Several federal, state, and local policymakers believe both the bulk purchases of single-family homes to rent and the “build-to-rent” model have allowed large institutions to drive up rents, increase home prices, and suppress homeownership rates. Yet the data cast doubt on these assumptions. Moreover, restricting large investor purchases of single-family rental homes or forcing them to divest their existing stock could have negative effects.

The most recent data on homeownership show that the rate has stabilized at levels higher than those prior to the pandemic, as shown in Figure 6. This suggests that large institutional investors are not driving homeowners out of the market.

Figure 6

Source: FRED

A 2023 study found that the impact of institutional investors was a trade-off between owner-occupied housing and rental units. The study concluded that large institutional investors “reduced supply of owner-occupancy homes” but “increased the supply of homes available for renter occupancy by 69% of the houses they converted, and lowered rents by 2.3 [percentage points] per 1 [percentage point] of housing they purchased.” The study also found that this increase in rental supply “allowed the financially constrained to move into neighborhoods that previously had few rental units.”

Research from the Urban Institute found that institutional investors are more likely to purchase homes in need of repair and can typically make these repairs more quickly than an owner-occupant. The study found that the two largest single-family institutional buyers “spent $39,000 per home for up-front renovations completed during 2020” which was “considerably more than the $6,300 we calculate the typical homeowner spends during the first year after purchasing a home.” These upgrades lead to significantly improved housing stock.

Often missing from the conversation are the effects large institutional investors have on sellers. Institutional investors often pay cash for these homes, which reduces the risks to the sellers that often comes from buyers needing to qualify for a mortgage.
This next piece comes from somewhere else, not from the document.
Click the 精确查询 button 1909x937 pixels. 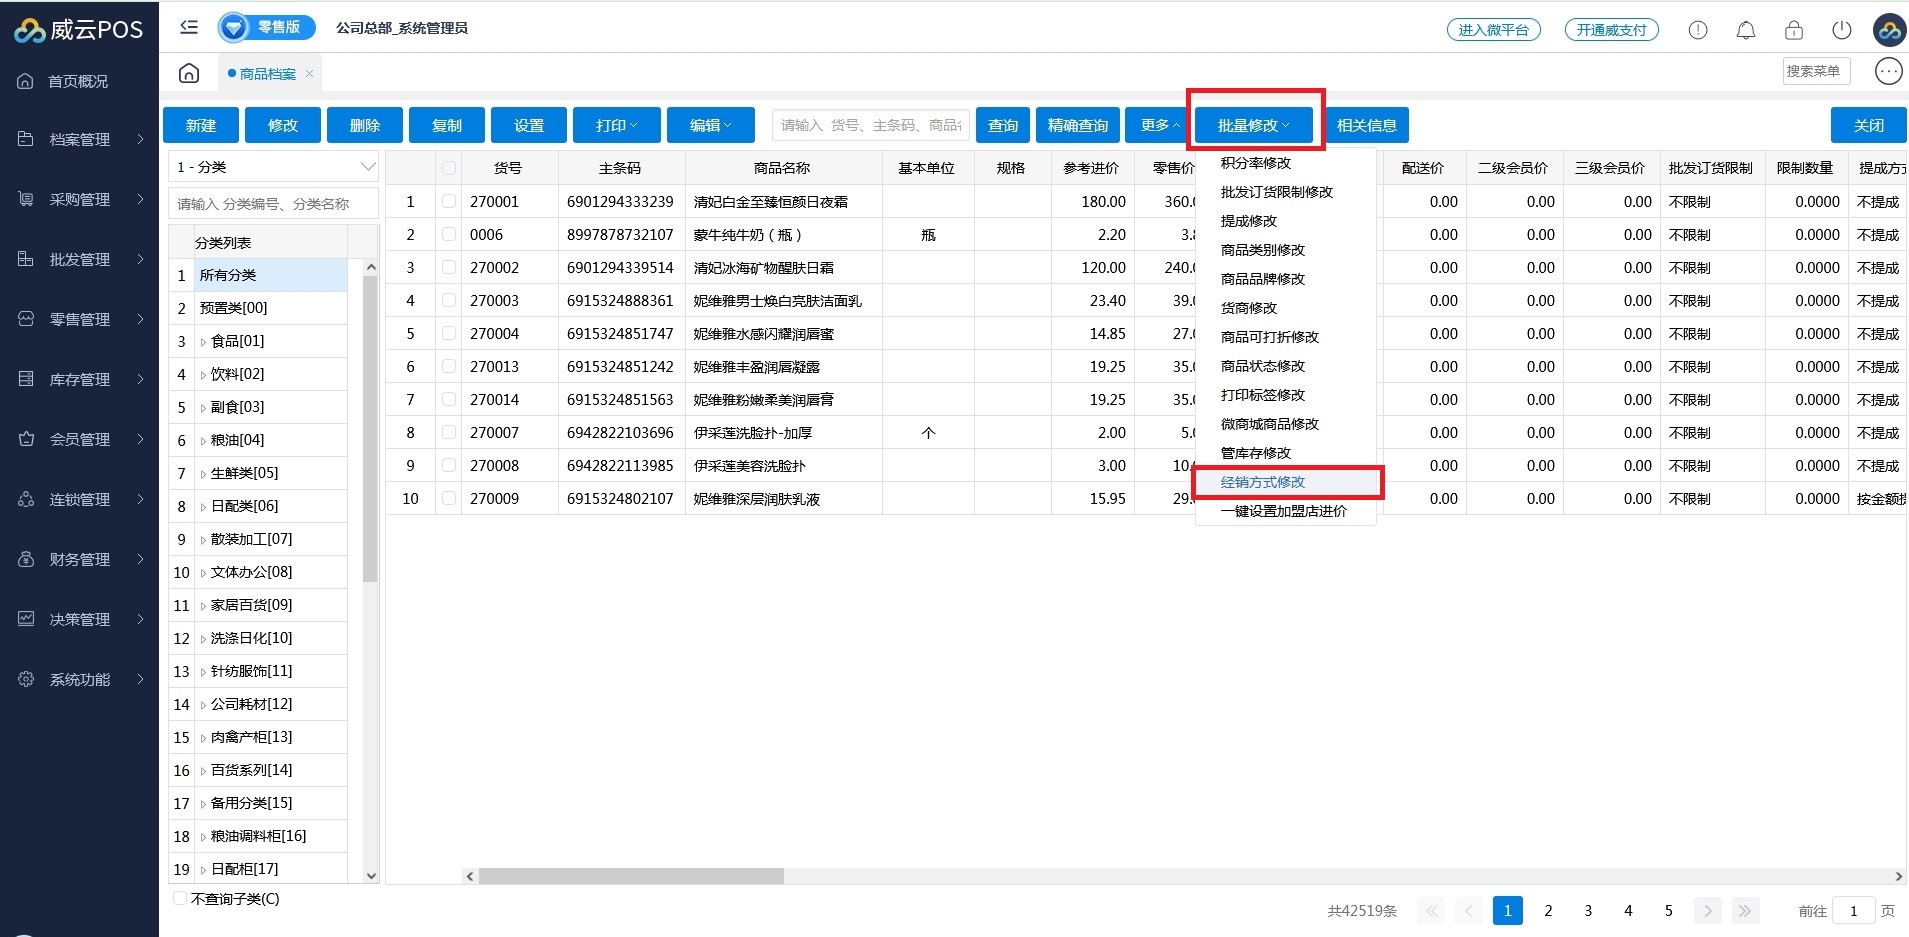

What Policymakers Should Do

The surge in home prices should have sparked a supply boom, yet the supply of new single-family homes failed to keep pace with increased demand. Nationally, the annual pace of 1.05 million newly started privately owned single-family units in December 2024 is about the same as it was at the end of 2019. Rising construction costs – including the effects of tariffs on softwood lumber from Canada and gypsum from Mexico – and a lack of available labor hampered new construction. Other factors, including a surge in immigration, exacerbated the supply and demand imbalance, pushing home values higher. State and local restrictions on permitting and zoning also inhibit supply from coming to the market.

This is where policymakers should focus their attention – expanding the supply of homes rather than trying to exclude certain buyers from the market. Further, a potential 6(b) study from the FTC reviewing the role large institutional investors play in the housing market should, in part, investigate the supply side of the housing market to help inform policymakers of supply-side restraints.

Conclusion

The FTC’s inquiry into how large investors of single-family rental homes have affected home prices and rents comes after years of significant home price increases.

Federal, state, and local policymakers have accused large investors of pushing up rental rates and contributing to decreased home affordability and have offered several legislative proposals – often with bipartisan support – to curb or halt such investment.

Yet the evidence shows that large institutional investors have expanded the much-needed supply of rental homes, thus driving down rents, while enabling the financially constrained to move into neighborhoods that previously had few rental units. Finally, institutional investors tend to improve the quality of the existing housing stock, while also adding liquidity to an under-supplied housing market.